Baum finds that American liberalism is the key to explaining how this happened. Myrdal observed that many whites believed in equality in the abstract but considered blacks inferior and treated them unequally. School officials were classical liberals who saw the world in terms of individuals, not races. They adopted a desegregation policy that explicitly ignored students’ race and asserted that all students were equal in freedom to choose schools, while their policy let whites who disliked blacks avoid integration. School officials’ liberal thinking hindered them from understanding or talking about the city’s history of racial segregation, continuing barriers to desegregation, and realistic change strategies. From the classroom to city hall, Baum examines how Baltimore’s distinct identity as a border city between North and South shaped local conversations about the national conflict over race and equality. The city’s history of wrestling with the legacy of Brown reveals Americans’ preferred way of dealing with racial issues: not talking about race. This avoidance, Baum concludes, allows segregation to continue.
Reviews
“As a major city just below the Mason-Dixon line, Baltimore won approval when it became one of the first cities in the country to comply with the Supreme Court’s Brown v. Board of Education decision.
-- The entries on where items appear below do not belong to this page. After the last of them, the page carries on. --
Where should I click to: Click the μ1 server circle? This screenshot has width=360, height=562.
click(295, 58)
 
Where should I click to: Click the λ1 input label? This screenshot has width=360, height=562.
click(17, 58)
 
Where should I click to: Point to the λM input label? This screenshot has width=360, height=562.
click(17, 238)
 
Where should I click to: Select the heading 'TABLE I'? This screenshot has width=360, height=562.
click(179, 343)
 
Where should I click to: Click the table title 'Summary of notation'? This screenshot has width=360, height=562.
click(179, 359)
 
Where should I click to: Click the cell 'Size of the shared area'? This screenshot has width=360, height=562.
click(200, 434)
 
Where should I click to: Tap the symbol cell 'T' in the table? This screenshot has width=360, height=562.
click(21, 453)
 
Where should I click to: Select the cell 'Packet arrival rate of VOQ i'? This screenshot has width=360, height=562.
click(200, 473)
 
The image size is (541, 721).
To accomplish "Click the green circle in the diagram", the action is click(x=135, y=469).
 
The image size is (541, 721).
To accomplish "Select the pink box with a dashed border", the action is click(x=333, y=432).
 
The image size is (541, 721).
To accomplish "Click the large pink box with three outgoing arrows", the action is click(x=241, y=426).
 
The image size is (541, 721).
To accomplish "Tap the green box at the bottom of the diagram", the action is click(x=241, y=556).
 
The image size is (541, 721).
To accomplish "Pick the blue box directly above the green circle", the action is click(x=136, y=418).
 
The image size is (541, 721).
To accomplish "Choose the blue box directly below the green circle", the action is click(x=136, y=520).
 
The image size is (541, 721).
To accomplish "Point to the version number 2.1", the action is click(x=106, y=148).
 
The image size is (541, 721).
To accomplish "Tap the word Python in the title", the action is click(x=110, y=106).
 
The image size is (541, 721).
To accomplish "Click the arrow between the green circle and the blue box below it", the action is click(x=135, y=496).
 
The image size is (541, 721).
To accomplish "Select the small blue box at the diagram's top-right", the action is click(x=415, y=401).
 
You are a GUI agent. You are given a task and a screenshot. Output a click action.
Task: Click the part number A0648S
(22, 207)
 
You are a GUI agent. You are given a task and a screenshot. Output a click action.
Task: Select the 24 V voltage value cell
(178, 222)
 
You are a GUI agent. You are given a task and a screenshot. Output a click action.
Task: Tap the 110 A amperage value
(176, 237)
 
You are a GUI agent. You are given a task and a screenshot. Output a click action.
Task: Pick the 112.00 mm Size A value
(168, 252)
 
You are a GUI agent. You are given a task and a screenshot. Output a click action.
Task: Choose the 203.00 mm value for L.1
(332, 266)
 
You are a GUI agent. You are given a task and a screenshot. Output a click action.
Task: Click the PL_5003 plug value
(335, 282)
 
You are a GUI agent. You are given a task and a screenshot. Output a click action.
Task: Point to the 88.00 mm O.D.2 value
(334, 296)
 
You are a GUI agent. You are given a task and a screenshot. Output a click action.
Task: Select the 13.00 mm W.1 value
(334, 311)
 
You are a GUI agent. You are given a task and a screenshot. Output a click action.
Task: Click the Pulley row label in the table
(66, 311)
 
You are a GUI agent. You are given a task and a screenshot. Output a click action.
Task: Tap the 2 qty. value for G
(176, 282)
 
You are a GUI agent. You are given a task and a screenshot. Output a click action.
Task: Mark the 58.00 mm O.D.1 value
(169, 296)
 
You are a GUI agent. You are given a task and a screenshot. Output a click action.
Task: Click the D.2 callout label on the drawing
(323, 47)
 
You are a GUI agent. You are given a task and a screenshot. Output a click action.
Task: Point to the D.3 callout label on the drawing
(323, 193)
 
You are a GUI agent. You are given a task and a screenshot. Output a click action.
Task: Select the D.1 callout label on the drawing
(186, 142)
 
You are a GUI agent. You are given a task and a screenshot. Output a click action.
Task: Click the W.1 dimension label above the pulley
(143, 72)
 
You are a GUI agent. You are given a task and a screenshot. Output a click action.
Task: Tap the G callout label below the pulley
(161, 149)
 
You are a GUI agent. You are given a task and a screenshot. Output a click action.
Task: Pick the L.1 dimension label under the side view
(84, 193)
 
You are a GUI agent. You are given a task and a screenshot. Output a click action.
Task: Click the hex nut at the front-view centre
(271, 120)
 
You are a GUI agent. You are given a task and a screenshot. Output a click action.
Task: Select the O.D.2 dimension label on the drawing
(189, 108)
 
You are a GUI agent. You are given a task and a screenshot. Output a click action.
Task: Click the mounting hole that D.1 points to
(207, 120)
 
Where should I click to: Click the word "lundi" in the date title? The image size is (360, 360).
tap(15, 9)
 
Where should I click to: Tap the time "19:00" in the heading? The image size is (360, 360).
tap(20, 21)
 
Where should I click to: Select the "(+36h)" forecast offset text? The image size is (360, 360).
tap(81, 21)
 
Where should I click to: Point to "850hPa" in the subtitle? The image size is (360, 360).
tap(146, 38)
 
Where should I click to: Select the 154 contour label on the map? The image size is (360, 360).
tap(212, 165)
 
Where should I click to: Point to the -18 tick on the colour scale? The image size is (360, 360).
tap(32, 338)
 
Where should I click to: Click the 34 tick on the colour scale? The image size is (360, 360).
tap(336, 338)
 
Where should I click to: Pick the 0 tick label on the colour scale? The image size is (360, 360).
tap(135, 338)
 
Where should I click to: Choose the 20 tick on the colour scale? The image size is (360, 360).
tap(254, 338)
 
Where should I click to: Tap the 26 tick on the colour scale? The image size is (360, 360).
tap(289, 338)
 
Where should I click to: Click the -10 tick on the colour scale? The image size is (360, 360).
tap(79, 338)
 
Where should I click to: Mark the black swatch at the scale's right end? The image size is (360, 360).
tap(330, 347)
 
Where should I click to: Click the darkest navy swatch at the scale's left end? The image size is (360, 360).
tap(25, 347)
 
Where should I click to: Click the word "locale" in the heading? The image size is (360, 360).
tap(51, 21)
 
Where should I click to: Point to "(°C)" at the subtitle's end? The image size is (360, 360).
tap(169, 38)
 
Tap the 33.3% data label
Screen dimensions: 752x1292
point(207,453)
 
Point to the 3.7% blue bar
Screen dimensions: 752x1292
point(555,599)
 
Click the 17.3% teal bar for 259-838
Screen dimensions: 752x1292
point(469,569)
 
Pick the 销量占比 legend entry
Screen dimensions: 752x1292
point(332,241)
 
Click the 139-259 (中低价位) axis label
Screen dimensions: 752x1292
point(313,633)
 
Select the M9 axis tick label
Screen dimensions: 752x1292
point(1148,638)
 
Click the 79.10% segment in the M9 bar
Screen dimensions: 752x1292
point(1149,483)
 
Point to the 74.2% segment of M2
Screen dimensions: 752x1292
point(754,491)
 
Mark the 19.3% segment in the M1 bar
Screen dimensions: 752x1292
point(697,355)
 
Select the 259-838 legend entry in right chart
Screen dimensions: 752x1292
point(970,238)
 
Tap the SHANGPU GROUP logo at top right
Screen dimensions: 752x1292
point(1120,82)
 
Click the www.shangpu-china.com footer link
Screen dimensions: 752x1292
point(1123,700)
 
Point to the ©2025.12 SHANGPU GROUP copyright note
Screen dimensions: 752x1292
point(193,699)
Unlike their
southern neighbors, white officials in Baltimore led the effort that resulted in the relatively peaceful desegregation of its public schools. Yet, in this wonderful book, Howell S. Baum digs deep into Baltimore’s
history of school desegregation to uncover how the city’s ‘liberalism’ actually led to a pattern of political and civic abandonment. Baum illustrates how ‘liberalism’ muffled racial conflict and consequently weakened the city’s capacity to address issues of race and equality in its public schools. Brown in Baltimore is a genuine tour de force.”—Marion Orr, Director of the A. Alfred Taubman Center for Public Policy and American Institutions and the Fred Lippitt Professor of Public Policy, Political Science and Urban Studies at Brown University, author of Black Social Capital: The Politics of School Reform in Baltimore
“In this sensitive, readable, and well-researched book, Howell S. Baum shows how Baltimore officials tried and failed to integrate the city schools. Baltimore City officials honored freedom of choice in the abstract, but that notion proved inadequate to produce schools in which whites and blacks studied together. Baum writes with particular insight about the working-class ethnic whites of East Baltimore, and he shows a fundamental understanding of the workings of federal regulatory agencies and the peculiar pace at which the courts manage social conflict. The result is a wonderful combination of social science and history that illuminates one of America’s key social concerns.”—Edward D. Berkowitz, George Washington University, author of Something Happened: A Political and Cultural Overview of the Seventies
“Howell S. Baum carefully traces the long arc of struggle over school desegregation in a distinctive American city. With a storyteller’s sense of narrative and a scholar’s attention to detail, he adroitly assays the limits of classic liberal solutions to the nation’s long-standing dilemma of race and sociospatial inequity in urban education.”—John L. Rury, University of Kansas, author of Education and Social Change: Contours in the History of American Schooling
About the Author
Howell S. Baum is Professor of Urban Studies and Planning at the University of Maryland. He is the author most recently of Community Action for School Reform and The Organization of Hope: Communities Planning Themselves.